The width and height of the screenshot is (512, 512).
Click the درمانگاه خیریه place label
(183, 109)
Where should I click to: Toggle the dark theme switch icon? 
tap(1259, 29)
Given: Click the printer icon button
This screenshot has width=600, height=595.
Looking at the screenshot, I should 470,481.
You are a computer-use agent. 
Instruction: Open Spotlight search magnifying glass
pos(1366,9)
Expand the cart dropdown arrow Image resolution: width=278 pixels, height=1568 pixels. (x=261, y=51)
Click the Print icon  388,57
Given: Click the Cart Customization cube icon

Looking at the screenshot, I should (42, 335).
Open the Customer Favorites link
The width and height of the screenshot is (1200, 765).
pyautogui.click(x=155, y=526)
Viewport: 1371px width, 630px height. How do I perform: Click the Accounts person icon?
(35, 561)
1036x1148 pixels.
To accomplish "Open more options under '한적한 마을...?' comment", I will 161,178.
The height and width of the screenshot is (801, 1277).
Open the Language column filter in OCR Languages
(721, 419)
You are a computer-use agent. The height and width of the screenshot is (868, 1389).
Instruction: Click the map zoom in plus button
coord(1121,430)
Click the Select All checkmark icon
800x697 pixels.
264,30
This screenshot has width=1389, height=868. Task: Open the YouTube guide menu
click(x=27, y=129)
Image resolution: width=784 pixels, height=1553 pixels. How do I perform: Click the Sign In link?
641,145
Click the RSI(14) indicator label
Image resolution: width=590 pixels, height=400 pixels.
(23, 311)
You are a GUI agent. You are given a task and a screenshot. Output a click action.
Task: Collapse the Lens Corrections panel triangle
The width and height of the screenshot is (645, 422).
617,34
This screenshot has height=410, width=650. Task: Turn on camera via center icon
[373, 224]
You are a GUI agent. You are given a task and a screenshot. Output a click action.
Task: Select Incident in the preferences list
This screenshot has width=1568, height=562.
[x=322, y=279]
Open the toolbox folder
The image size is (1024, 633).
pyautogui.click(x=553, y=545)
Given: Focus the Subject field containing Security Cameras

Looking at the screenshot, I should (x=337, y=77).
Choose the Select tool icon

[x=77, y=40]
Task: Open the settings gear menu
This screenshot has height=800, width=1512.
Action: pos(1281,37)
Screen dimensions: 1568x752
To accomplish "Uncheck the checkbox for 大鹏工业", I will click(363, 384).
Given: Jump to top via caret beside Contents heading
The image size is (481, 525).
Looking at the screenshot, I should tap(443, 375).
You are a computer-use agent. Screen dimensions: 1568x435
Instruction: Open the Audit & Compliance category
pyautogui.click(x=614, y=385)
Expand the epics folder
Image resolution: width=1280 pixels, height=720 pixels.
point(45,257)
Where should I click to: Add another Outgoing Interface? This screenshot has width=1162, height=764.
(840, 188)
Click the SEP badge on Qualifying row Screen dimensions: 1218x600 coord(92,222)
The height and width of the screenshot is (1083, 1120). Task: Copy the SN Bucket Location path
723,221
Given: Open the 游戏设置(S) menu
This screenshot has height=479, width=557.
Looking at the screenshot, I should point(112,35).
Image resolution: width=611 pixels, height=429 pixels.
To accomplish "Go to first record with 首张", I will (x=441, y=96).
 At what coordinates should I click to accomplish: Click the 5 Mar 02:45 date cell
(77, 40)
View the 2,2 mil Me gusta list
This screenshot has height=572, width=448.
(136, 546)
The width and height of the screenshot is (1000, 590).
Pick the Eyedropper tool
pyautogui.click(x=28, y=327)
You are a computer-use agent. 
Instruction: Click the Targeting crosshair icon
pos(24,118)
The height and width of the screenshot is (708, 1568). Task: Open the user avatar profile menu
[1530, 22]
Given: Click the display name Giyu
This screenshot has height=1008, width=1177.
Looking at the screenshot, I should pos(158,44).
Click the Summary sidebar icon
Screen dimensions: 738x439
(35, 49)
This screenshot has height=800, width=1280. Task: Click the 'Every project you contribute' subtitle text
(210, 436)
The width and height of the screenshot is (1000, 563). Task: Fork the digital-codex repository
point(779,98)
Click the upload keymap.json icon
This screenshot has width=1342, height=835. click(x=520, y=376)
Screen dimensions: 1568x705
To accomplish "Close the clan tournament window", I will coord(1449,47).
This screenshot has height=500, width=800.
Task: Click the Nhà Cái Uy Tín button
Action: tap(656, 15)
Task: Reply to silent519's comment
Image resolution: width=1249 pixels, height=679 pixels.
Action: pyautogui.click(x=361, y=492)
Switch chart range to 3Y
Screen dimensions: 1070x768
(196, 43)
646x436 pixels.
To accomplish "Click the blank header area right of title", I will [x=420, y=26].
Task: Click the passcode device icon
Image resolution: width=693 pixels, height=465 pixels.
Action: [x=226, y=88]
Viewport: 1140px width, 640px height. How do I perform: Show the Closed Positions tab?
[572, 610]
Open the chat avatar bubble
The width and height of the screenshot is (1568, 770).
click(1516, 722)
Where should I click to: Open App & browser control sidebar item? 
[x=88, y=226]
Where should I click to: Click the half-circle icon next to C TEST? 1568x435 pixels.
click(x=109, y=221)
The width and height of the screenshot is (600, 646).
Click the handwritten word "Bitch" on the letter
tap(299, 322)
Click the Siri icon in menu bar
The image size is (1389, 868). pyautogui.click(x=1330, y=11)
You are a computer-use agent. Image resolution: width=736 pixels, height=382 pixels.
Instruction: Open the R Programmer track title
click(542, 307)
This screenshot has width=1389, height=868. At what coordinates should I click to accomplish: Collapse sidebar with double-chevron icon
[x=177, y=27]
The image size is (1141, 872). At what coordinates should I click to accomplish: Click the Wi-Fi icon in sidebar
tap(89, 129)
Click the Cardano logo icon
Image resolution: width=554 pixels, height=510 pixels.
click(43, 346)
§ §
▸ **Your task**: Restate each of the records exactly, leaving nothing out.

▸ **Finished task**:
The width and height of the screenshot is (512, 512).
Click the درمانگاه خیریه place label
(183, 109)
Where should I click to: Toggle the dark theme switch icon? 
tap(1259, 29)
Given: Click the printer icon button
This screenshot has width=600, height=595.
Looking at the screenshot, I should 470,481.
You are a computer-use agent. 
Instruction: Open Spotlight search magnifying glass
pos(1366,9)
Expand the cart dropdown arrow Image resolution: width=278 pixels, height=1568 pixels. (x=261, y=51)
Click the Print icon  388,57
Given: Click the Cart Customization cube icon

Looking at the screenshot, I should (42, 335).
Open the Customer Favorites link
The width and height of the screenshot is (1200, 765).
pyautogui.click(x=155, y=526)
Viewport: 1371px width, 630px height. How do I perform: Click the Accounts person icon?
(35, 561)
1036x1148 pixels.
To accomplish "Open more options under '한적한 마을...?' comment", I will 161,178.
The height and width of the screenshot is (801, 1277).
Open the Language column filter in OCR Languages
(721, 419)
You are a computer-use agent. The height and width of the screenshot is (868, 1389).
Instruction: Click the map zoom in plus button
coord(1121,430)
Click the Select All checkmark icon
800x697 pixels.
264,30
This screenshot has width=1389, height=868. Task: Open the YouTube guide menu
click(x=27, y=129)
Image resolution: width=784 pixels, height=1553 pixels. How do I perform: Click the Sign In link?
641,145
Click the RSI(14) indicator label
Image resolution: width=590 pixels, height=400 pixels.
(23, 311)
You are a GUI agent. You are given a task and a screenshot. Output a click action.
Task: Collapse the Lens Corrections panel triangle
The width and height of the screenshot is (645, 422).
617,34
This screenshot has height=410, width=650. Task: Turn on camera via center icon
[373, 224]
You are a GUI agent. You are given a task and a screenshot. Output a click action.
Task: Select Incident in the preferences list
This screenshot has width=1568, height=562.
[x=322, y=279]
Open the toolbox folder
The image size is (1024, 633).
pyautogui.click(x=553, y=545)
Given: Focus the Subject field containing Security Cameras

Looking at the screenshot, I should (x=337, y=77).
Choose the Select tool icon

[x=77, y=40]
Task: Open the settings gear menu
This screenshot has height=800, width=1512.
Action: pos(1281,37)
Screen dimensions: 1568x752
To accomplish "Uncheck the checkbox for 大鹏工业", I will click(363, 384).
Given: Jump to top via caret beside Contents heading
The image size is (481, 525).
Looking at the screenshot, I should tap(443, 375).
You are a computer-use agent. Screen dimensions: 1568x435
Instruction: Open the Audit & Compliance category
pyautogui.click(x=614, y=385)
Expand the epics folder
Image resolution: width=1280 pixels, height=720 pixels.
point(45,257)
Where should I click to: Add another Outgoing Interface? This screenshot has width=1162, height=764.
(840, 188)
Click the SEP badge on Qualifying row Screen dimensions: 1218x600 coord(92,222)
The height and width of the screenshot is (1083, 1120). Task: Copy the SN Bucket Location path
723,221
Given: Open the 游戏设置(S) menu
This screenshot has height=479, width=557.
Looking at the screenshot, I should point(112,35).
Image resolution: width=611 pixels, height=429 pixels.
To accomplish "Go to first record with 首张", I will (x=441, y=96).
 At what coordinates should I click to accomplish: Click the 5 Mar 02:45 date cell
(77, 40)
View the 2,2 mil Me gusta list
This screenshot has height=572, width=448.
(136, 546)
The width and height of the screenshot is (1000, 590).
Pick the Eyedropper tool
pyautogui.click(x=28, y=327)
You are a computer-use agent. 
Instruction: Click the Targeting crosshair icon
pos(24,118)
The height and width of the screenshot is (708, 1568). Task: Open the user avatar profile menu
[1530, 22]
Given: Click the display name Giyu
This screenshot has height=1008, width=1177.
Looking at the screenshot, I should pos(158,44).
Click the Summary sidebar icon
Screen dimensions: 738x439
(35, 49)
This screenshot has height=800, width=1280. Task: Click the 'Every project you contribute' subtitle text
(210, 436)
The width and height of the screenshot is (1000, 563). Task: Fork the digital-codex repository
point(779,98)
Click the upload keymap.json icon
This screenshot has width=1342, height=835. click(x=520, y=376)
Screen dimensions: 1568x705
To accomplish "Close the clan tournament window", I will coord(1449,47).
This screenshot has height=500, width=800.
Task: Click the Nhà Cái Uy Tín button
Action: tap(656, 15)
Task: Reply to silent519's comment
Image resolution: width=1249 pixels, height=679 pixels.
Action: pyautogui.click(x=361, y=492)
Switch chart range to 3Y
Screen dimensions: 1070x768
(196, 43)
646x436 pixels.
To accomplish "Click the blank header area right of title", I will [x=420, y=26].
Task: Click the passcode device icon
Image resolution: width=693 pixels, height=465 pixels.
Action: [x=226, y=88]
Viewport: 1140px width, 640px height. How do I perform: Show the Closed Positions tab?
[572, 610]
Open the chat avatar bubble
The width and height of the screenshot is (1568, 770).
click(1516, 722)
Where should I click to: Open App & browser control sidebar item? 
[x=88, y=226]
Where should I click to: Click the half-circle icon next to C TEST? 1568x435 pixels.
click(x=109, y=221)
The width and height of the screenshot is (600, 646).
Click the handwritten word "Bitch" on the letter
tap(299, 322)
Click the Siri icon in menu bar
The image size is (1389, 868). pyautogui.click(x=1330, y=11)
You are a computer-use agent. Image resolution: width=736 pixels, height=382 pixels.
Instruction: Open the R Programmer track title
click(542, 307)
This screenshot has width=1389, height=868. At what coordinates should I click to accomplish: Collapse sidebar with double-chevron icon
[x=177, y=27]
The image size is (1141, 872). At what coordinates should I click to accomplish: Click the Wi-Fi icon in sidebar
tap(89, 129)
Click the Cardano logo icon
Image resolution: width=554 pixels, height=510 pixels.
click(43, 346)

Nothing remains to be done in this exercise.